7 Multi-scale spatial prediction models

You are reading the work-in-progress Spatial and spatiotemporal interpolation using Ensemble Machine Learning. This chapter is currently draft version, a peer-review publication is pending. You can find the polished first edition at https://opengeohub.github.io/spatial-prediction-eml/.

7.1 Rationale for multiscale models

In the previous examples we have shown how to fit spatial and spatiotemporal models to generate predictions using multiple covariate layers. In practice spatial layers used for predictive mapping could come and different spatial scales i.e. they could be represent different part of spatial variation. There are at least two scales of spatial variation (Tomislav Hengl et al., 2021):

  • Coarse scale e.g. representing effects of planetary climate;
  • Fine scale e.g. representing meso-relief and local conditions;

In fact, we can imagine that spatial variation can probably be decomposed into different scale components, as illustrated in plot below.

Decomposition of a signal of spatial variation into four components plus noise.
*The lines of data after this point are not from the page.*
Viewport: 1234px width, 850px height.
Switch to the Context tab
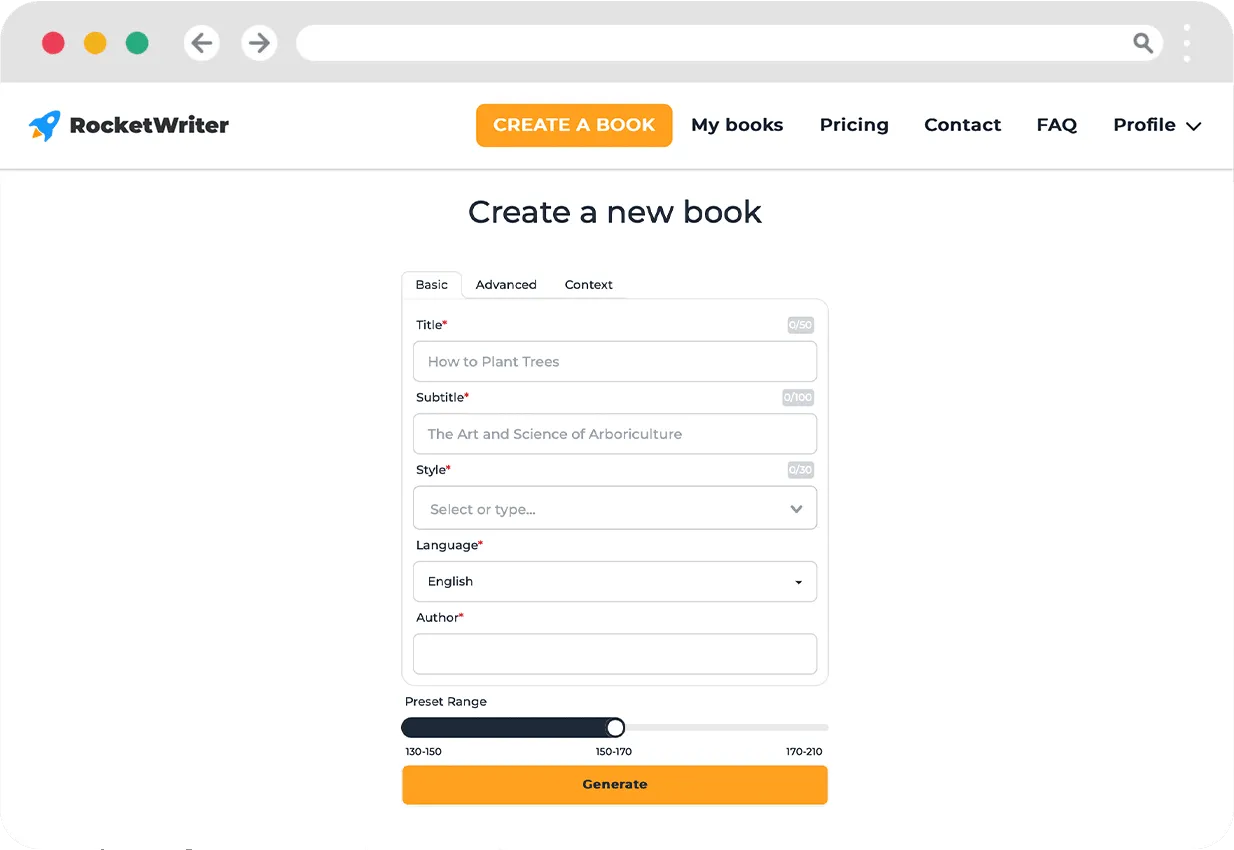click(x=588, y=285)
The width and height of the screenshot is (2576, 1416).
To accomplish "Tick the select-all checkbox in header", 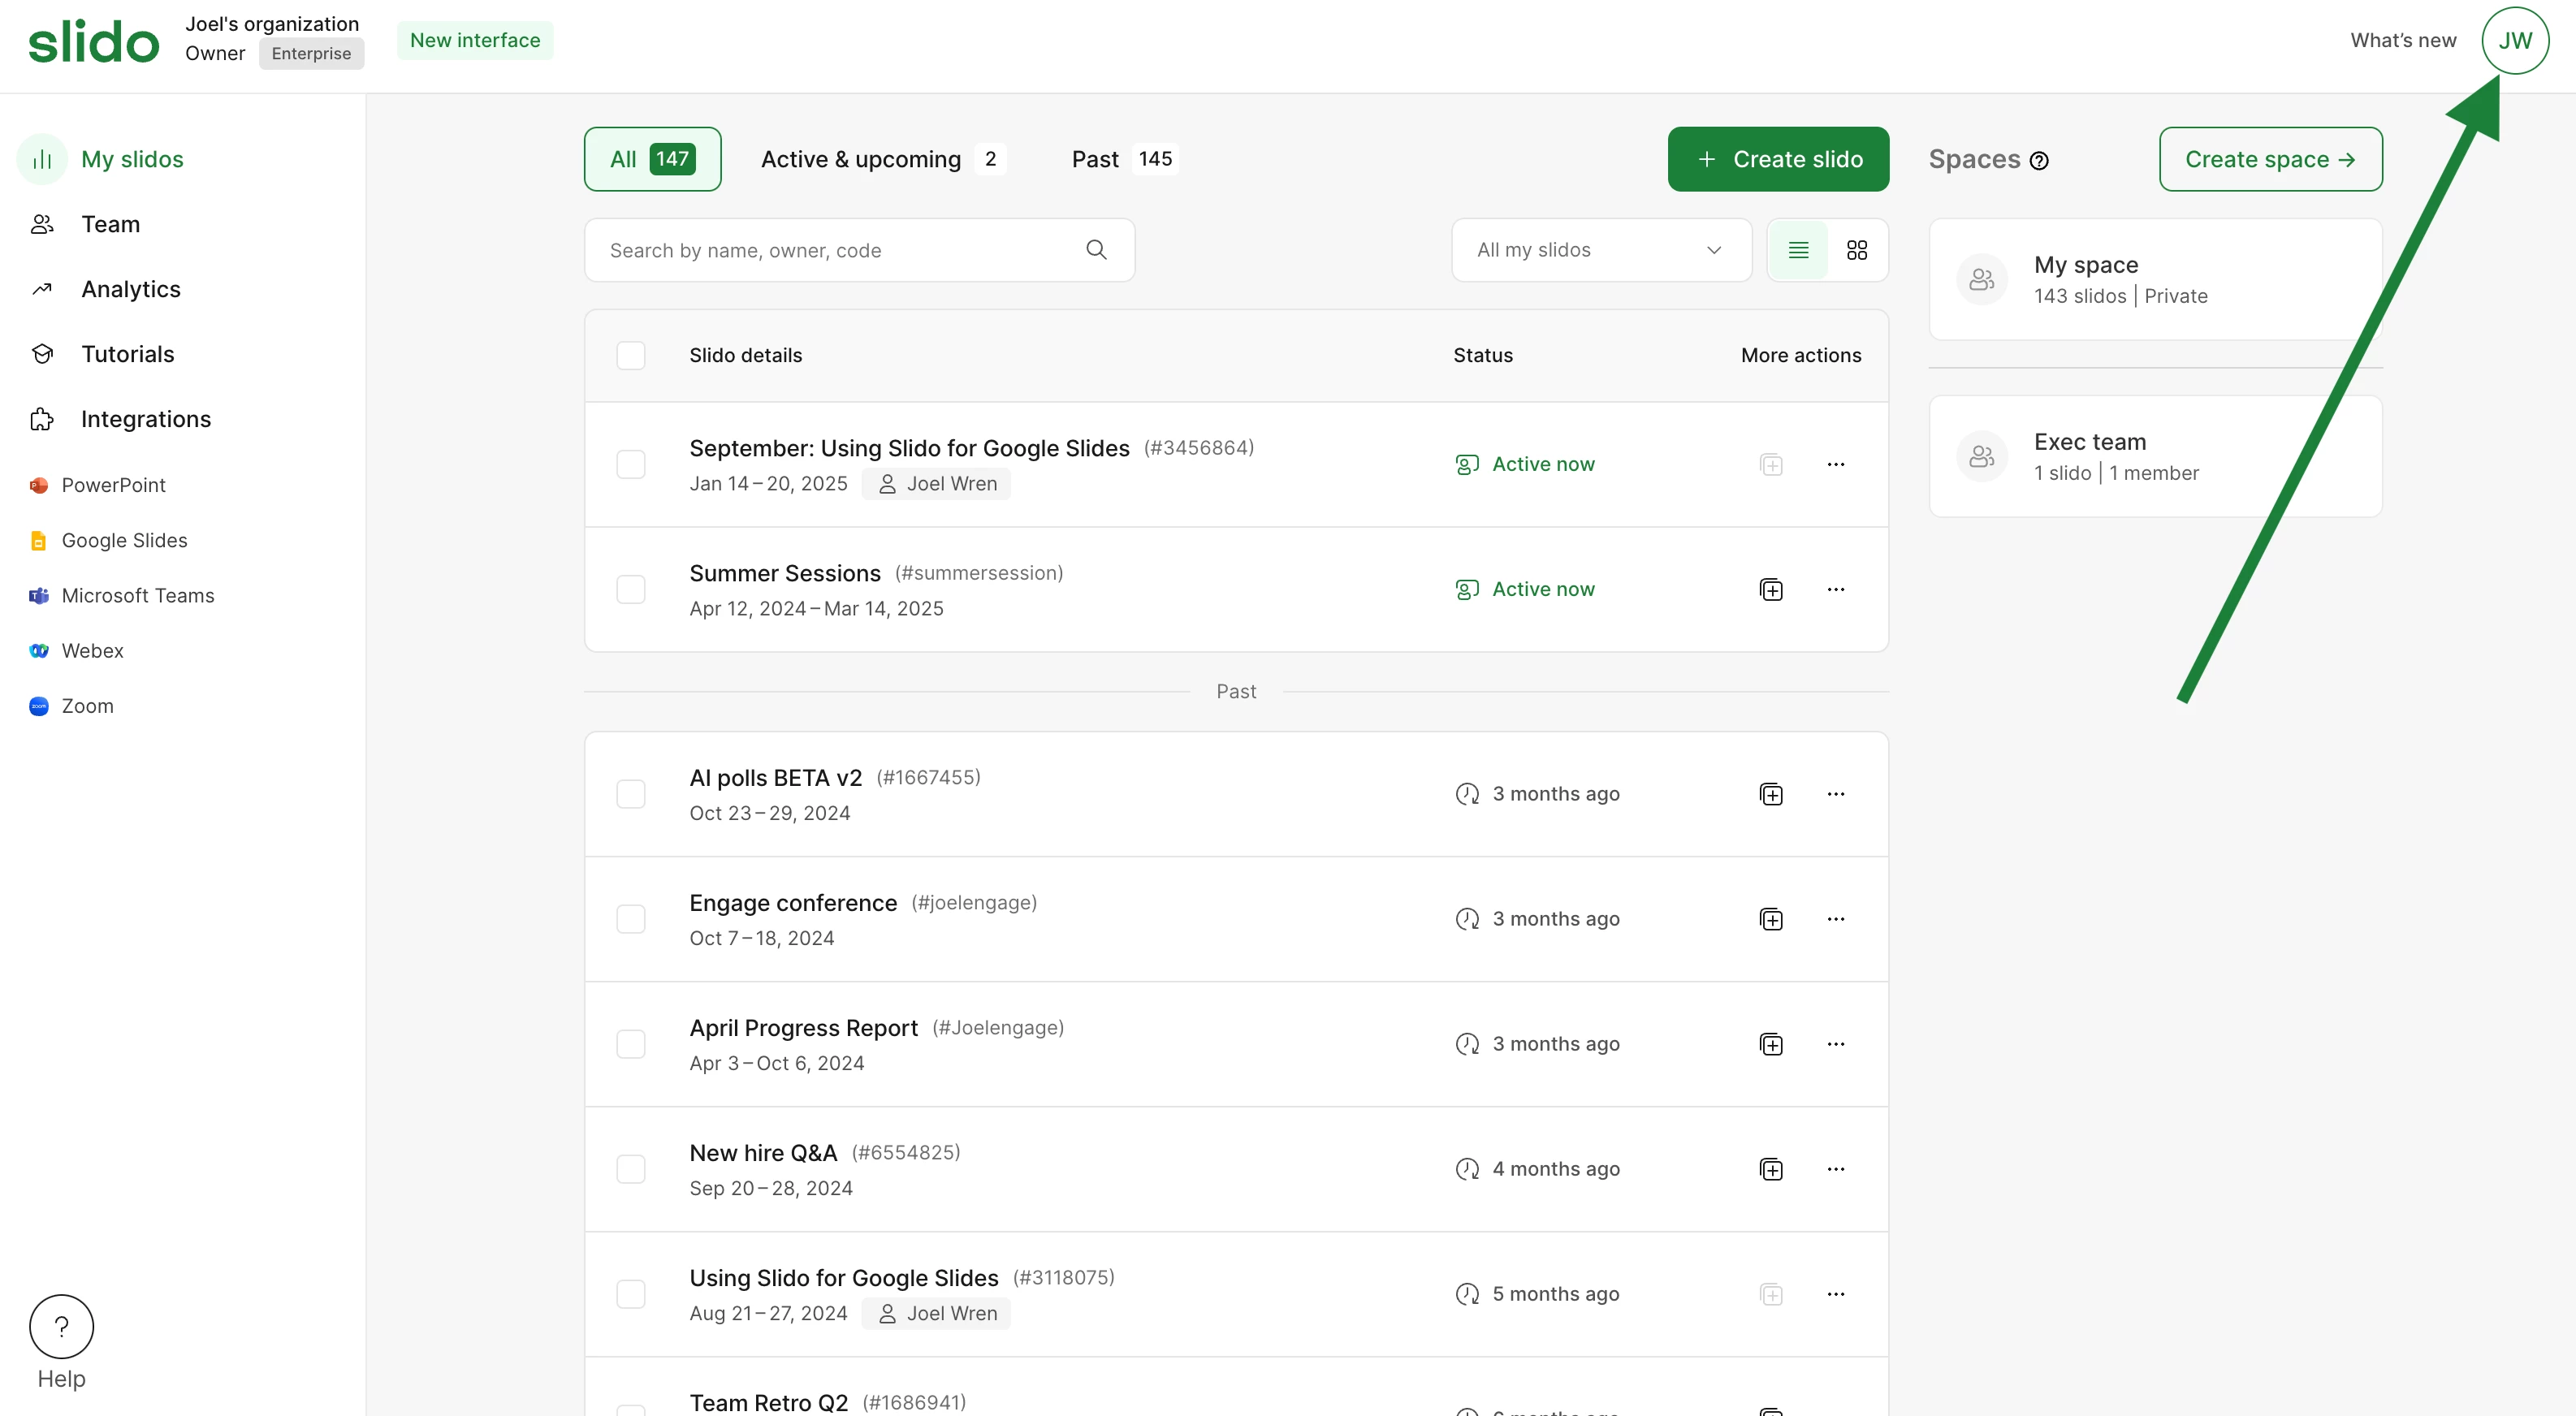I will (x=631, y=355).
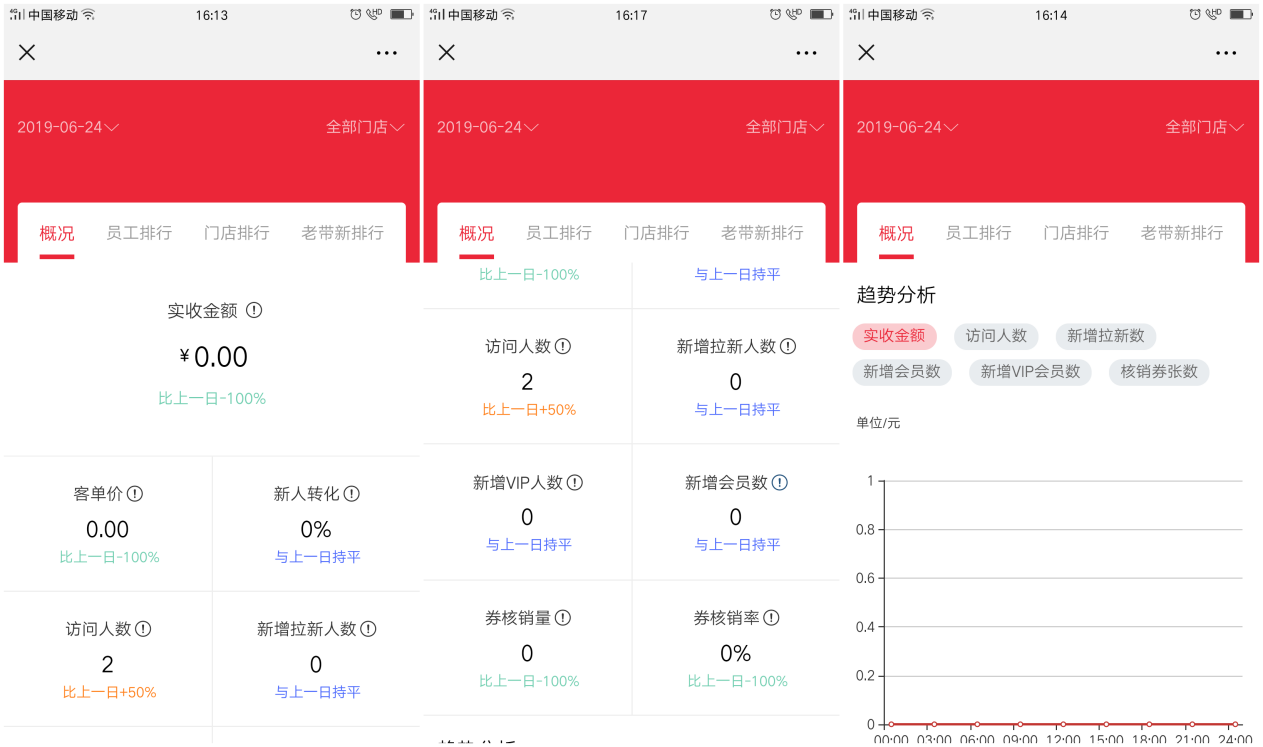This screenshot has width=1263, height=747.
Task: Open the 老带新排行 tab in 16:14 screen
Action: (1182, 233)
Based on McBratney (1998).

Figure 7.1: Decomposition of a signal of spatial variation into four components plus noise. Based on McBratney (1998).

The idea of modeling soil spatial variation at different scales can be traced back to the work of McBratney (1998). That also suggests that we could produce predictions models of different components of variation, then sum the components to produce ensemble prediction. The rationale for this, in the case of large datasets, is that we can (a) significantly reduce size of the data, (b) separate and better focus modeling based on the component of variation.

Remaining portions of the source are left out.